• Records from a dataset:
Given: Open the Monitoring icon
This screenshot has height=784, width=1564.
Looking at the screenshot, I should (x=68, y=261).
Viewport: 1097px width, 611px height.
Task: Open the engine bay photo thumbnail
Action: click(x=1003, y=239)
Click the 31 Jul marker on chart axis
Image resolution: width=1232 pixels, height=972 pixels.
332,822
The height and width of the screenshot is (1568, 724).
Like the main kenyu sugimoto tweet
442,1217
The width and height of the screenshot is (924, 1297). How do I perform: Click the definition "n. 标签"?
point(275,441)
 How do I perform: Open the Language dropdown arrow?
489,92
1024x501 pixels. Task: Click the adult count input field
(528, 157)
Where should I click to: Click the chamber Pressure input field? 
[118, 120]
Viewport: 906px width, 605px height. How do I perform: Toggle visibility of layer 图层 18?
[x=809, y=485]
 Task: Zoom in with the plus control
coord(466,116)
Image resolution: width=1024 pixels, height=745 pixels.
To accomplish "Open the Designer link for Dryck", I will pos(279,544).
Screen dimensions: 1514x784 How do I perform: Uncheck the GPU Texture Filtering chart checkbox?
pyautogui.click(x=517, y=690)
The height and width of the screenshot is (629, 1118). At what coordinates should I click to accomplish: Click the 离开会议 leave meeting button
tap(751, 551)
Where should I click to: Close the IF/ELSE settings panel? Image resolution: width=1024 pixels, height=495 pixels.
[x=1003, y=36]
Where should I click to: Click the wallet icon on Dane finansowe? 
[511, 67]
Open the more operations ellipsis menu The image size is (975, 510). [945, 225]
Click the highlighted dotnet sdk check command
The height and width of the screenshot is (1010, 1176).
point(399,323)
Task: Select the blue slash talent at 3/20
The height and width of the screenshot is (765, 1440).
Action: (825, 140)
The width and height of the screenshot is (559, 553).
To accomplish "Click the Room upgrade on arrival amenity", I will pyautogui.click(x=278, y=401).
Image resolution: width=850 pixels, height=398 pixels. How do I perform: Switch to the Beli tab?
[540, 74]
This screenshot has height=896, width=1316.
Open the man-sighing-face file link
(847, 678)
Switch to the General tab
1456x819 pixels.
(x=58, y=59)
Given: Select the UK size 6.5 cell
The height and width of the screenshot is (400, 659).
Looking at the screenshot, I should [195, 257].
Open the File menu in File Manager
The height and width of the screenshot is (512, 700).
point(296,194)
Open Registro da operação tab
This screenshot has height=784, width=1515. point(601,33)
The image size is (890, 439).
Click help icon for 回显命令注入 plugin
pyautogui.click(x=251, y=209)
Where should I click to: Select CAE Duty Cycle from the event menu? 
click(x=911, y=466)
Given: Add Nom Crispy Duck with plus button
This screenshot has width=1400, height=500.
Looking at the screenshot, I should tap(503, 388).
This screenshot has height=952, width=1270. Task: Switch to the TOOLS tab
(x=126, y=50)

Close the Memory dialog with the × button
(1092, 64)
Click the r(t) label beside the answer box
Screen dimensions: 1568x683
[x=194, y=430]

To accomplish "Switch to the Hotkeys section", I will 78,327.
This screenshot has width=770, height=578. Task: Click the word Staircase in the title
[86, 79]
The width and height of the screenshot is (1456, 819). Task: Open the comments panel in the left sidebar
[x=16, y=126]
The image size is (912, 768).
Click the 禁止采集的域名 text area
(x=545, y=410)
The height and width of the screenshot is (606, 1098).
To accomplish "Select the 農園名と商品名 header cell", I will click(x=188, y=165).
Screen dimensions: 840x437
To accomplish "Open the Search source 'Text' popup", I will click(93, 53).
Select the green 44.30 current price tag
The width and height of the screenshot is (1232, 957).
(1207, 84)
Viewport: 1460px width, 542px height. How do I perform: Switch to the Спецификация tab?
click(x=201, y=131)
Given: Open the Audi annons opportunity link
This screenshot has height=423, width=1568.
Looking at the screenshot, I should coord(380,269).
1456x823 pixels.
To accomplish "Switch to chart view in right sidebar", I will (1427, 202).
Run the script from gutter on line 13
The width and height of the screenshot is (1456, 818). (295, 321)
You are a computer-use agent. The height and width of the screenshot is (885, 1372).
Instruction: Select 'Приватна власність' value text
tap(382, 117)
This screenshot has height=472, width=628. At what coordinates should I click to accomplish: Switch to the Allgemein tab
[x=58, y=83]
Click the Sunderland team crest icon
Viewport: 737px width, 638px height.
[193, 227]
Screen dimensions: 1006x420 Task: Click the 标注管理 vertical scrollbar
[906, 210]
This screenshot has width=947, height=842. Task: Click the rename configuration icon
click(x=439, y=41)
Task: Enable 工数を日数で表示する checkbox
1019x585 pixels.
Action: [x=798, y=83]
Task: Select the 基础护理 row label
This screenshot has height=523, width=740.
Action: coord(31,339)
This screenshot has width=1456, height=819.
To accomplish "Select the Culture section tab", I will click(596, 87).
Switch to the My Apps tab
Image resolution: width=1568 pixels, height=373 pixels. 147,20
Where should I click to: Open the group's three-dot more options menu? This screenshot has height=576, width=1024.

• Directive: Could you revise all of the records above, replacing "Where should I click to" with "Which point should I click to" and leaving everything else unchanged?

• Correct output:
Given: Open the Monitoring icon
This screenshot has height=784, width=1564.
Looking at the screenshot, I should (x=68, y=261).
Viewport: 1097px width, 611px height.
Task: Open the engine bay photo thumbnail
Action: click(x=1003, y=239)
Click the 31 Jul marker on chart axis
Image resolution: width=1232 pixels, height=972 pixels.
332,822
The height and width of the screenshot is (1568, 724).
Like the main kenyu sugimoto tweet
442,1217
The width and height of the screenshot is (924, 1297). How do I perform: Click the definition "n. 标签"?
point(275,441)
 How do I perform: Open the Language dropdown arrow?
489,92
1024x501 pixels. Task: Click the adult count input field
(528, 157)
Which point should I click to: Click the chamber Pressure input field? 
[118, 120]
Viewport: 906px width, 605px height. How do I perform: Toggle visibility of layer 图层 18?
[x=809, y=485]
 Task: Zoom in with the plus control
coord(466,116)
Image resolution: width=1024 pixels, height=745 pixels.
To accomplish "Open the Designer link for Dryck", I will pos(279,544).
Screen dimensions: 1514x784 How do I perform: Uncheck the GPU Texture Filtering chart checkbox?
pyautogui.click(x=517, y=690)
The height and width of the screenshot is (629, 1118). At what coordinates should I click to accomplish: Click the 离开会议 leave meeting button
tap(751, 551)
Which point should I click to: Close the IF/ELSE settings panel? Image resolution: width=1024 pixels, height=495 pixels.
[x=1003, y=36]
Which point should I click to: Click the wallet icon on Dane finansowe? 
[511, 67]
Open the more operations ellipsis menu The image size is (975, 510). [945, 225]
Click the highlighted dotnet sdk check command
The height and width of the screenshot is (1010, 1176).
point(399,323)
Task: Select the blue slash talent at 3/20
The height and width of the screenshot is (765, 1440).
Action: (825, 140)
The width and height of the screenshot is (559, 553).
To accomplish "Click the Room upgrade on arrival amenity", I will pyautogui.click(x=278, y=401).
Image resolution: width=850 pixels, height=398 pixels. How do I perform: Switch to the Beli tab?
[540, 74]
This screenshot has height=896, width=1316.
Open the man-sighing-face file link
(847, 678)
Switch to the General tab
1456x819 pixels.
(x=58, y=59)
Given: Select the UK size 6.5 cell
The height and width of the screenshot is (400, 659).
Looking at the screenshot, I should [195, 257].
Open the File menu in File Manager
The height and width of the screenshot is (512, 700).
point(296,194)
Open Registro da operação tab
This screenshot has height=784, width=1515. point(601,33)
The image size is (890, 439).
Click help icon for 回显命令注入 plugin
pyautogui.click(x=251, y=209)
Which point should I click to: Select CAE Duty Cycle from the event menu? 
click(x=911, y=466)
Given: Add Nom Crispy Duck with plus button
This screenshot has width=1400, height=500.
Looking at the screenshot, I should tap(503, 388).
This screenshot has height=952, width=1270. Task: Switch to the TOOLS tab
(x=126, y=50)

Close the Memory dialog with the × button
(1092, 64)
Click the r(t) label beside the answer box
Screen dimensions: 1568x683
[x=194, y=430]

To accomplish "Switch to the Hotkeys section", I will 78,327.
This screenshot has width=770, height=578. Task: Click the word Staircase in the title
[86, 79]
The width and height of the screenshot is (1456, 819). Task: Open the comments panel in the left sidebar
[x=16, y=126]
The image size is (912, 768).
Click the 禁止采集的域名 text area
(x=545, y=410)
The height and width of the screenshot is (606, 1098).
To accomplish "Select the 農園名と商品名 header cell", I will click(x=188, y=165).
Screen dimensions: 840x437
To accomplish "Open the Search source 'Text' popup", I will click(93, 53).
Select the green 44.30 current price tag
The width and height of the screenshot is (1232, 957).
(1207, 84)
Viewport: 1460px width, 542px height. How do I perform: Switch to the Спецификация tab?
click(x=201, y=131)
Given: Open the Audi annons opportunity link
This screenshot has height=423, width=1568.
Looking at the screenshot, I should coord(380,269).
1456x823 pixels.
To accomplish "Switch to chart view in right sidebar", I will (1427, 202).
Run the script from gutter on line 13
The width and height of the screenshot is (1456, 818). (295, 321)
You are a computer-use agent. The height and width of the screenshot is (885, 1372).
Instruction: Select 'Приватна власність' value text
tap(382, 117)
This screenshot has height=472, width=628. At what coordinates should I click to accomplish: Switch to the Allgemein tab
[x=58, y=83]
Click the Sunderland team crest icon
Viewport: 737px width, 638px height.
[193, 227]
Screen dimensions: 1006x420 Task: Click the 标注管理 vertical scrollbar
[906, 210]
This screenshot has width=947, height=842. Task: Click the rename configuration icon
click(x=439, y=41)
Task: Enable 工数を日数で表示する checkbox
1019x585 pixels.
Action: [x=798, y=83]
Task: Select the 基础护理 row label
This screenshot has height=523, width=740.
Action: coord(31,339)
This screenshot has width=1456, height=819.
To accomplish "Select the Culture section tab", I will click(596, 87).
Switch to the My Apps tab
Image resolution: width=1568 pixels, height=373 pixels. 147,20
Which point should I click to: Open the group's three-dot more options menu? This screenshot has height=576, width=1024.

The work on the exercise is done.